▶ **Exercise tasks**
1: Repeat word for word the part of the piece on AI regulation that begins at "As artificial intelligence" and stops after "US regulations mean?".
2: Summarize the piece on AI regulation in two sentences.
3: Pick up the piece on AI regulation after its last sentence and write what comes next.
━━ Text excerpt
/ 01 November 2023

Laying down the law on AI

Handshake of human and robot. Innovation and technological progress concept, blue background
Handshake of human and robot. Innovation and technological progress concept, blue background

The Squiz

As artificial intelligence (AI) throws a bot-like cat amongst the human pigeons, US President Joe Biden has signed an executive order to regulate the technology. He – like the tech bosses – says it’s needed because “in the wrong hands, AI can make it easier for hackers to exploit vulnerabilities in the software that makes our society run”. It’s a big deal because up until now, developers in America – where major players OpenAI, Google, and so many more are based – have had no restrictions put on their hugely consequential work. 

What do the US regulations mean?

Great question. There’s a good breakdown here, but the big thing it’ll do is delay the release of new AI software until it’s approved by the US Government. Developers will have to share the results from the safety testing they do with a particular focus on the risks to national security, public health and safety, and the economy. Before that’s put in place, government agencies need to set standards for that testing. The other thing the order does is earmark funding for technologies to preserve AI users’ privacy, which is another major concern. US cybersecurity expert Jake Williams says, “the Biden executive order makes it clear: privacy, equity, and civil rights in AI will be regulated.” Note: the US isn’t the only country trying to crack the AI regulation nut… The European Union and the UK Government are considering their own regulations, with UK PM Rishi Sunak hosting a big AI safety summit this week.
━━━━
━━ Information supplied
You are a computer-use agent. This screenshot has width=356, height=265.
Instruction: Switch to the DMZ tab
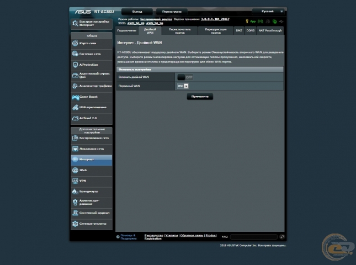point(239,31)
━━━━
━━ Information supplied
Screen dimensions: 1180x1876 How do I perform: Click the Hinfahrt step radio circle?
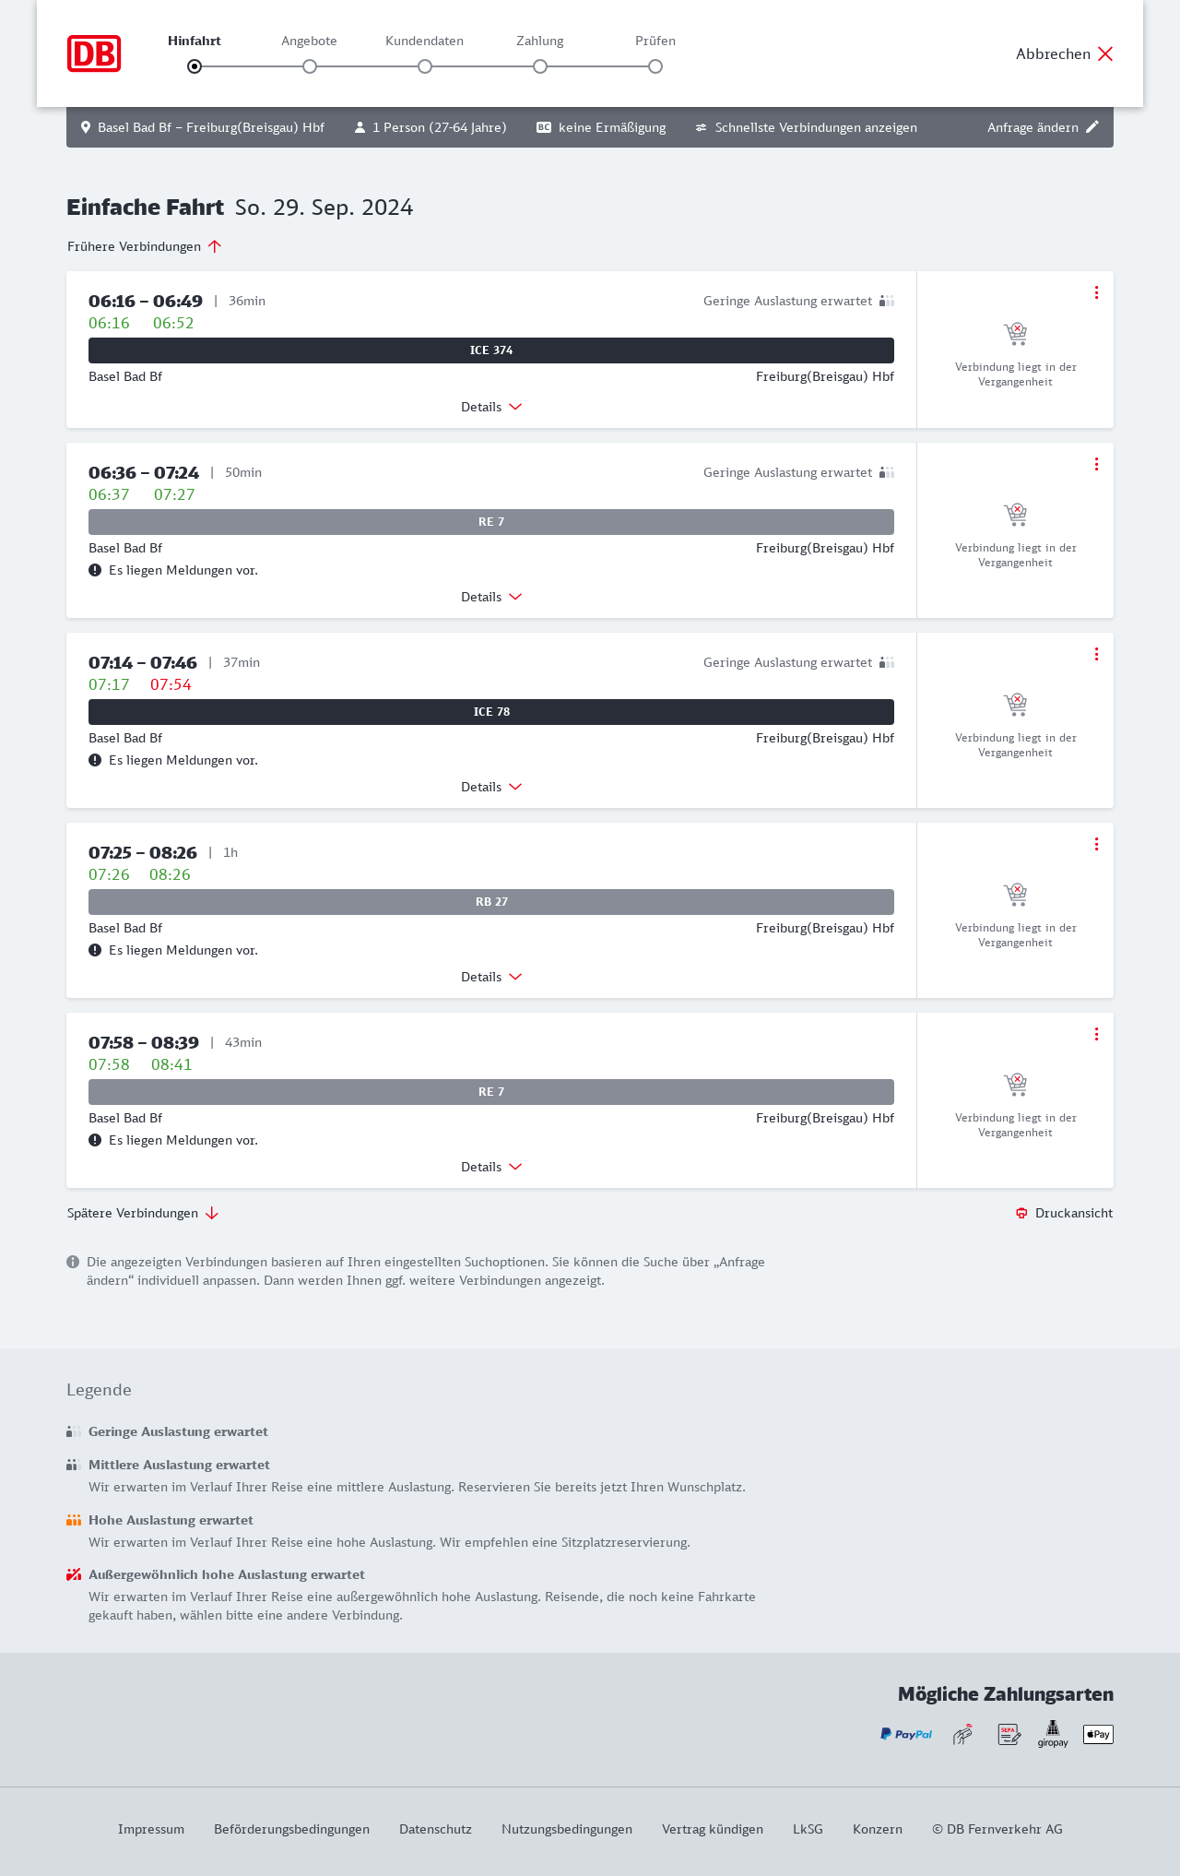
━━━━
▶ **Task-by-task results**
1:
As artificial intelligence (AI) throws a bot-like cat amongst the human pigeons, US President Joe Biden has signed an executive order to regulate the technology. He – like the tech bosses – says it’s needed because “in the wrong hands, AI can make it easier for hackers to exploit vulnerabilities in the software that makes our society run”. It’s a big deal because up until now, developers in America – where major players OpenAI, Google, and so many more are based – have had no restrictions put on their hugely consequential work. 

What do the US regulations mean?

2: US President Joe Biden has signed an executive order to regulate artificial intelligence, whose developers in America had until now faced no restrictions. The order will delay the release of new AI software until the US Government approves it, require developers to share their safety testing results, and earmark funding for technologies that preserve AI users' privacy.

3:
What’s happening here?

That’s another good question because Aussies are said to be some of the most distrustful of AI in the developed world… The Albanese government’s been running a consultation process on local AI regulations, which has received 510 submissions. One to note is from the Australian Human Rights Commission saying we need rules ASAP to counter risks to privacy, online misinformation and powerful automated systems. Science Minister Ed Husic (the bloke leading the government’s AI response) seems to agree – he’s said that although AI “contains great benefits for both individuals and organisations, it’s important we get the balance right” with its governance. While that’s being worked through, Husic is in the UK for the AI safety summit that’s on today and tomorrow.